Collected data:
=== Begin Enclosure ===
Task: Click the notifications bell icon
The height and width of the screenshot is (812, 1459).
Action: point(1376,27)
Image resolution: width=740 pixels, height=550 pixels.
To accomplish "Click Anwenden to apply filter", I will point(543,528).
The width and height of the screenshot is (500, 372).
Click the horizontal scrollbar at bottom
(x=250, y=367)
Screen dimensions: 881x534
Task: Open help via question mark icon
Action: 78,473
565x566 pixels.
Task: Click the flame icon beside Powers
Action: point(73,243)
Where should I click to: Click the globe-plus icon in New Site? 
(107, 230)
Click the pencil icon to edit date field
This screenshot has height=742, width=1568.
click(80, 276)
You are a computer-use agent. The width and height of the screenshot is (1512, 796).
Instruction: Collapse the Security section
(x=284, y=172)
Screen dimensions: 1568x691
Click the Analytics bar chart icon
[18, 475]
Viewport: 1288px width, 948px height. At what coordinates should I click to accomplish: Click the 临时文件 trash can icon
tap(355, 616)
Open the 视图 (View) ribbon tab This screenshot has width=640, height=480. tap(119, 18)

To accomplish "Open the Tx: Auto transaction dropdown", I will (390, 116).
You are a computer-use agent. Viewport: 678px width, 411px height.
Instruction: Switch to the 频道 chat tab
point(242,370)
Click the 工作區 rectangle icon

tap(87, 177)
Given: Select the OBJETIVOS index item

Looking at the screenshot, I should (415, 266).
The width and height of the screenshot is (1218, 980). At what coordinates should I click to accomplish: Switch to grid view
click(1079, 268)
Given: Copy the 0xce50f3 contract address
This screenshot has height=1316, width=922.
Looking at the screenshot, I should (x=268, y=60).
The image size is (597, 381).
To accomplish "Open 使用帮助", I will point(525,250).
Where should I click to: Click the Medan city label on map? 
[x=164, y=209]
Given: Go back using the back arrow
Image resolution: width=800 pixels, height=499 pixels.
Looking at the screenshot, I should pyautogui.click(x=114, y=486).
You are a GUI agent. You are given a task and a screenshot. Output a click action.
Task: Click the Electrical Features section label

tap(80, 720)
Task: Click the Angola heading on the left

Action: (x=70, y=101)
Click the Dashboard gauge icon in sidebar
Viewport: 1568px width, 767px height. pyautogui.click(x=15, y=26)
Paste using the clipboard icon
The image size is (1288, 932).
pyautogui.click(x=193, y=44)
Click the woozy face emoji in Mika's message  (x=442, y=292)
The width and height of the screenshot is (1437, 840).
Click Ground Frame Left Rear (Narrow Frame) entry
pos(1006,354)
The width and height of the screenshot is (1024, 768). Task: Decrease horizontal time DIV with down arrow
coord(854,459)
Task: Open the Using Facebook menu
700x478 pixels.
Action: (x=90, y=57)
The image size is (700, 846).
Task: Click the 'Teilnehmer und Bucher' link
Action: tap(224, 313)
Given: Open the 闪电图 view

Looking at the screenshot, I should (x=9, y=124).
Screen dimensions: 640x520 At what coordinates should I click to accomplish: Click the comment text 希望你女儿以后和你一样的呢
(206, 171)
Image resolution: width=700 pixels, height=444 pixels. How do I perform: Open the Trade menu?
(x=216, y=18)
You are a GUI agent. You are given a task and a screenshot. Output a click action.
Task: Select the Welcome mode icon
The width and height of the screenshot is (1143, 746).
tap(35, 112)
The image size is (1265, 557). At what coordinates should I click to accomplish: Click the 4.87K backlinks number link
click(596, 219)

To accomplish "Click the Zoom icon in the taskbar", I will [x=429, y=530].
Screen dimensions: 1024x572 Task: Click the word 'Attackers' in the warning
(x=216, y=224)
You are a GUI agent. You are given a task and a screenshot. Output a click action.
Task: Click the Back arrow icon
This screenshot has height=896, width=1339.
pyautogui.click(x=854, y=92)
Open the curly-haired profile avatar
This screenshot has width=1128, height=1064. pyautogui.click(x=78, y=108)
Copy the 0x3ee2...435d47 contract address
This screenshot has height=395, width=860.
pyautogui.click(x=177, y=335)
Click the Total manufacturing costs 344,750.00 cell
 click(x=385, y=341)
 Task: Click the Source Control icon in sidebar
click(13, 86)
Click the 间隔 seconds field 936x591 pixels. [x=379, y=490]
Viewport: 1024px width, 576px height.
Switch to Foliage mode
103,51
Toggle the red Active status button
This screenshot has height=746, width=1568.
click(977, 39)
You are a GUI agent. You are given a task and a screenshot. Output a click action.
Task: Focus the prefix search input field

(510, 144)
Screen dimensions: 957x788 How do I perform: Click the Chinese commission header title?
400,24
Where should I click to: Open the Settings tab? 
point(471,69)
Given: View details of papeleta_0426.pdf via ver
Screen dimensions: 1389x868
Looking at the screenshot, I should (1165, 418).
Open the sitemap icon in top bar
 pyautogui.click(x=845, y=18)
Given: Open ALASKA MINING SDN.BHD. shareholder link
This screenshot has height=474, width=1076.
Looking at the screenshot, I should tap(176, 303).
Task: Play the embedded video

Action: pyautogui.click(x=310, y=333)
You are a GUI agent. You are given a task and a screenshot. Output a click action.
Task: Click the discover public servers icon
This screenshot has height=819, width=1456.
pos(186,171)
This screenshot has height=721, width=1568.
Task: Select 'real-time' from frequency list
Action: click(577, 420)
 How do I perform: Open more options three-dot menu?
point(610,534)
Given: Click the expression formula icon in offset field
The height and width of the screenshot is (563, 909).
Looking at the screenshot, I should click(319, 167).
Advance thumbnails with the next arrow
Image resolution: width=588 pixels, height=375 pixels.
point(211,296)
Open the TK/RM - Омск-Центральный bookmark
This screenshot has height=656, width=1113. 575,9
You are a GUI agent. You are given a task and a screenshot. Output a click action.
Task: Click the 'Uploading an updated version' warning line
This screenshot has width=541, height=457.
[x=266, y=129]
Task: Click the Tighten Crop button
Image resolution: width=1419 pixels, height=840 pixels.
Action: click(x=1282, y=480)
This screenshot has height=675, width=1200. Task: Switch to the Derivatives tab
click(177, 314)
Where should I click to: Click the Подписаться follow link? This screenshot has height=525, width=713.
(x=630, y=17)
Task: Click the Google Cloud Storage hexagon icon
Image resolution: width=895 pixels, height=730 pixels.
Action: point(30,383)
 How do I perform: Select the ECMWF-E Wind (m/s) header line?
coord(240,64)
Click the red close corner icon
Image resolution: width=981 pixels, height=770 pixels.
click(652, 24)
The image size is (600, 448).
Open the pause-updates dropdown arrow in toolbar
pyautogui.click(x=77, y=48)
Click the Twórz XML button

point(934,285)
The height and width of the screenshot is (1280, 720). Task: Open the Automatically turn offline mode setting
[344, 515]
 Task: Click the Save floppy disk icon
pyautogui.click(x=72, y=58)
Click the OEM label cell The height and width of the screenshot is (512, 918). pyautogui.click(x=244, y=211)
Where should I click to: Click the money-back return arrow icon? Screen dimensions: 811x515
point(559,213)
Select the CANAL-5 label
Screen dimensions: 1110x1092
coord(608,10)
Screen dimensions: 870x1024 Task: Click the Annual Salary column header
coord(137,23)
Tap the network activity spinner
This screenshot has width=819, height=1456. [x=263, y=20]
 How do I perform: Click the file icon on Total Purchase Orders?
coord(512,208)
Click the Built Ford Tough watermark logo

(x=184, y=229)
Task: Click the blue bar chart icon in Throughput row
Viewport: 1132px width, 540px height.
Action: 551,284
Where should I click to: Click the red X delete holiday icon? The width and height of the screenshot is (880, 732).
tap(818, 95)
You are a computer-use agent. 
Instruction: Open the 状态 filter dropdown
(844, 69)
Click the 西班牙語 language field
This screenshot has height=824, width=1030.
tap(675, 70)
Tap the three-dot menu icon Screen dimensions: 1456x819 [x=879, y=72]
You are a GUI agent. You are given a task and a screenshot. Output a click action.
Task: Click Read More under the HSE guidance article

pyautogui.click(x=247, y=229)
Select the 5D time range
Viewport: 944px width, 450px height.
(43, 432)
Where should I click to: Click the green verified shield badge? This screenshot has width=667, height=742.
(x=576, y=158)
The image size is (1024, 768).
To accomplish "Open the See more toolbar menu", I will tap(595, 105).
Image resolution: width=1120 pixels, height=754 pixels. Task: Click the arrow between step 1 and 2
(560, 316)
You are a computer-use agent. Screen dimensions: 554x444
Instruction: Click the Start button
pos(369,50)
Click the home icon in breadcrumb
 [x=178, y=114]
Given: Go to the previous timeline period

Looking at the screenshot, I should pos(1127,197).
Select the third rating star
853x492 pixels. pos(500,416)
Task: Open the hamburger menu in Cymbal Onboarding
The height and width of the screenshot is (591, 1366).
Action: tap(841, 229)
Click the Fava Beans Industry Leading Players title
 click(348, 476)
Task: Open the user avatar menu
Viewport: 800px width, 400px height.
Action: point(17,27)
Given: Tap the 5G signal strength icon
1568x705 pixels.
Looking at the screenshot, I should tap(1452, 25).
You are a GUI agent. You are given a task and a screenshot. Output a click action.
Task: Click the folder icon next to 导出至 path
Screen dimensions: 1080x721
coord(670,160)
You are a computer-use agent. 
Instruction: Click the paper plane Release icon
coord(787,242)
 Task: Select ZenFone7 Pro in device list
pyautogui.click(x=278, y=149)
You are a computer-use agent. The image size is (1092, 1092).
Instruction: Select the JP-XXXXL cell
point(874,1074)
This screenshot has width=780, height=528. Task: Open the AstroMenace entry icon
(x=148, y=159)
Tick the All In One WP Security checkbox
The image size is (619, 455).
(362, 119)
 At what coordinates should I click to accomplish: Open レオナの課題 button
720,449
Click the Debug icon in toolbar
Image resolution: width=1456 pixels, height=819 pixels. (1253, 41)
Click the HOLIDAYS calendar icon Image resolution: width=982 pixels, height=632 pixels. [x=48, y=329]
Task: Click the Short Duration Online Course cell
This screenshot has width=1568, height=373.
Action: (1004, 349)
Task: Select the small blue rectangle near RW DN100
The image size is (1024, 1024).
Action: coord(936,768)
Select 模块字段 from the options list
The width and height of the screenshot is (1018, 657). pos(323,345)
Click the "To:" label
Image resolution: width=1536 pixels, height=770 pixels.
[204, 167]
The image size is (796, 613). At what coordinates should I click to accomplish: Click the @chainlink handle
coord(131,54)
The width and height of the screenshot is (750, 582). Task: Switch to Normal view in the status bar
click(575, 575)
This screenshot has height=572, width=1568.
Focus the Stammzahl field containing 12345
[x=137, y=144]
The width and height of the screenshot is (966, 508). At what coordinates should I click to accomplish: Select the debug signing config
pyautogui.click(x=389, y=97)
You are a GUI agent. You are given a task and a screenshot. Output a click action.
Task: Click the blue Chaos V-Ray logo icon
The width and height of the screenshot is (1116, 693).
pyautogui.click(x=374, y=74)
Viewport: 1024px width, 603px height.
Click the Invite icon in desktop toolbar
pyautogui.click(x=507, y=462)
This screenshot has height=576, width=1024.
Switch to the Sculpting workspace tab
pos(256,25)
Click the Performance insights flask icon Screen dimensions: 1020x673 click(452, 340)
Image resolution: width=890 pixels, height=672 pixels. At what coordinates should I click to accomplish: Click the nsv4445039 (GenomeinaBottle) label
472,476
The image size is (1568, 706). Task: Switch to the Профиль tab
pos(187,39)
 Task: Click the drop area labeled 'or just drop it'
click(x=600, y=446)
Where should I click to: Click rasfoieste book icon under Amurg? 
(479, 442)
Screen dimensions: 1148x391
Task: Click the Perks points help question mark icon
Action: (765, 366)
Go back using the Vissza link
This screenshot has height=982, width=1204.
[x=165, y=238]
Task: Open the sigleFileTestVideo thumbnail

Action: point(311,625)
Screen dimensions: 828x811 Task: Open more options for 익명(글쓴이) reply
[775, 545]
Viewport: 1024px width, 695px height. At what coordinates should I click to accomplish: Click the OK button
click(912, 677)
=== End Enclosure ===
=== PROBLEM STATEMENT ===
For every line above that includes the string "will", copy the line.

=== ANSWER BOX ===
To accomplish "Click Anwenden to apply filter", I will point(543,528).
To accomplish "Open the Tx: Auto transaction dropdown", I will (390, 116).
To accomplish "Open 使用帮助", I will point(525,250).
To accomplish "Click the Zoom icon in the taskbar", I will [x=429, y=530].
To accomplish "Open the See more toolbar menu", I will tap(595, 105).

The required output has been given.